Community hearing at Nahanni Butte (PWNHC). I took many pictures of hearings but I no longer have any of them; this one seems to capture how Tom Berger listened.

At least that is what I imagine happened, because I don’t remember ever hearing about how the Mackenzie Valley chiefs’ application for a caveat wound up before Judge Bill Morrow of the NWT Supreme Court in 1973. I was a new journalist in the NWT then, and I picked up on the sense of tension between two world views – the Canadian government view that had created the NWT Council in 1921 and given it power as a territorial administration, even if it was run from Ottawa for many years, and the Dene view that First Nations people had never given up their rights to the land on which they lived, no matter what treaties might say. But I didn’t fully grasp the nature of the paradigm shift that was underway. Tom Berger did.

I travelled a few times on the court plane with Bill Morrow, who was a big man – physically as well as metaphorically. I remember the first time I was ever on the plane. He said, very directly, if you ever report anything you hear on this plane, you will never travel with us again. And I never did report on what I heard. But I do remember my sense of the conversations I did hear. It seemed clear to me that Judge Morrow saw himself as a check on the rather unlimited bureaucratic powers of Stu Hodgson, the NWT commissioner.

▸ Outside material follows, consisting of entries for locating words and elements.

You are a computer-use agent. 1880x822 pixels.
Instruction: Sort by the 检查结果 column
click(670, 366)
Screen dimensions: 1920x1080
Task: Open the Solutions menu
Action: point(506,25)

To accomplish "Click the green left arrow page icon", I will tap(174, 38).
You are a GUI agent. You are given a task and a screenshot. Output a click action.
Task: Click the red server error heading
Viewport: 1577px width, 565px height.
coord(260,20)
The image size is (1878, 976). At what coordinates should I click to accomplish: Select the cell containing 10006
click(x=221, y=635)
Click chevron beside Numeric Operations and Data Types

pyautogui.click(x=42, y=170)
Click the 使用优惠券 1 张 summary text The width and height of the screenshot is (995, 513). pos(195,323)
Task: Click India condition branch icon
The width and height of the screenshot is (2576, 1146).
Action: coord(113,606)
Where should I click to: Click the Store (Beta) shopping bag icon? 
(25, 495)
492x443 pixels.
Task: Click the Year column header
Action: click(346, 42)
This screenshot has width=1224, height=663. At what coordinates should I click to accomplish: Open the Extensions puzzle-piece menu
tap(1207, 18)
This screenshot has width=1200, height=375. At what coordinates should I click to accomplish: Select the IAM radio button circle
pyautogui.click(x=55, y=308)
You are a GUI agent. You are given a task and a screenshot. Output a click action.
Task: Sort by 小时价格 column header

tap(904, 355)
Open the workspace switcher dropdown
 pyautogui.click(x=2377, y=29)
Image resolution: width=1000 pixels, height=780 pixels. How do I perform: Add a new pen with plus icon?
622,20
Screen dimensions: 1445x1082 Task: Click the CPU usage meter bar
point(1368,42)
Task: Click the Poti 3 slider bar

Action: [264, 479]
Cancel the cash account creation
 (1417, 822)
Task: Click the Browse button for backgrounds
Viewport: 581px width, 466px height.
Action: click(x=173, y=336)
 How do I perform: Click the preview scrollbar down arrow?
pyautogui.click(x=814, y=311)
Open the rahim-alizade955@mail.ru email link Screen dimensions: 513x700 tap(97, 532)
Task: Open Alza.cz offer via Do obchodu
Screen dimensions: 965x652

And so he agreed to hear the caveat case, and to do so, he did very much what Tom Berger did – he travelled to the communities and listened to what people had to say. And mostly what they had to say was that the treaty was a treaty of friendship, not a land surrender agreement. He ruled in favour of the caveat claim but it was overturned by the Supreme Court of Canada. It would have totally changed First Nations and Canadian government relationships. 

Tom Berger understood that, I think. He had used the law in similar ways, to assert indigenous rights at a time when its implications were not at all understood. And when he was appointed to head the Mackenzie Valley Pipeline Inquiry in 1974, he took a similar approach. There were formal hearings in the Explorer Hotel in Yellowknife at which the technical aspects of the pipeline proposal were discussed and debated. And then there were community hearings, all over the NWT, at which people spoke about their views of the land, and the pipeline proposal. They got heated at times. Who can forget the hearing in Fort Good Hope where chief Frank T’seleie called the pipeline proposers modern day Custers?

I had arrived in Yellowknife just before the community hearings were scheduled in Fort Simpson, Jean Marie River and Wrigley. I was on holiday from my job in Toronto, and visiting Peter Gorrie, then editor of News of the North, who I had met at Carleton University when I studied journalism there. Peter was facing that kind of typical problem faced by a small newsroom – he had a prior commitment and his two reporters both were busy. But these hearings were a big deal; as the territorial paper of record, News of the North had to be there.

So he asked me if I would do him a favour and cover the hearings for the paper. I was scheduled to go back to Toronto, work one day, and then have five days off. History was calling, so a friend called in to say I was sick, and I hopped on a Wardair Twin Otter to go to Fort Simpson.

I was so new to the north that I didn’t realize at first that I was sitting in the seat right behind Tom Berger. What I do remember, vividly, is the sense that history was unfolding in front of me – that this was, in many senses, part of a bigger process of re-negotiating the relationship between Canada and First Nations.

The Fort Simpson hearing ended up being two hearings, because there were two points of view in that community. There was a faction that wanted the kind of development that the proposed pipeline would bring – in essence, the kind of approach that government had been following since 1921, when oil was discovered at Norman Wells and the NWT Council was hastily assembled as an intergovernmental co-ordinating body to deal with the fear that the oil discovery would bring a flood of incomers to the north.

And then there was the view that it was time to recognize aboriginal title, with all that would bring in terms of language and culture. I remember Rene Lamothe being particularly eloquent about what happens when children are taught in their first language, rather than English. But what that title would look like, and how it would be exercised, those were still rather nebulous concepts that in effect we are all still working out.

It was in Jean Marie River that I fell in love with the North, and decided that I couldn’t live in Toronto any more. And so I became, like many others, a person attracted to the changing paradigm of the north. I lived in the NWT for the next quarter century, seeing so many changes flow as the paradigm shift continued.

One of Tom Berger’s gifts, looking at things in retrospect, is that he understood that in a time of paradigm change, it is not helpful to come down in favour of one side or the other. The challenge of paradigm change is that it calls for a new blend, a new perspective – a way of bringing things together that may seem opposed.

And that is what he did. His report put both perspectives on an equal footing. The government needed to settle the claims of First Nations people before development could proceed, he said. It was very much what Bill Morrow had said before him.

That is, of course, what eventually happened, through a series of agreements between the Canadian government and various First Nations groups in the NWT which led to much community-based economic development and eventually, the division of the NWT into two territories. 

But the paradigm shift is still underway – what does indigenous governance mean? What does it look like? How does it change the relationship between government and First Nations? Those are the questions that the Dene, Bill Morrow, and Tom Berger helped to crystallize for us all – and those discussions began in the NWT.

It is all history now, but those of us who were there have our own memories of the time and the place and of Tom Berger, who was a genuinely good, kind and perceptive man. A man of his times – and a man far beyond his times. Rest in peace, Judge Berger.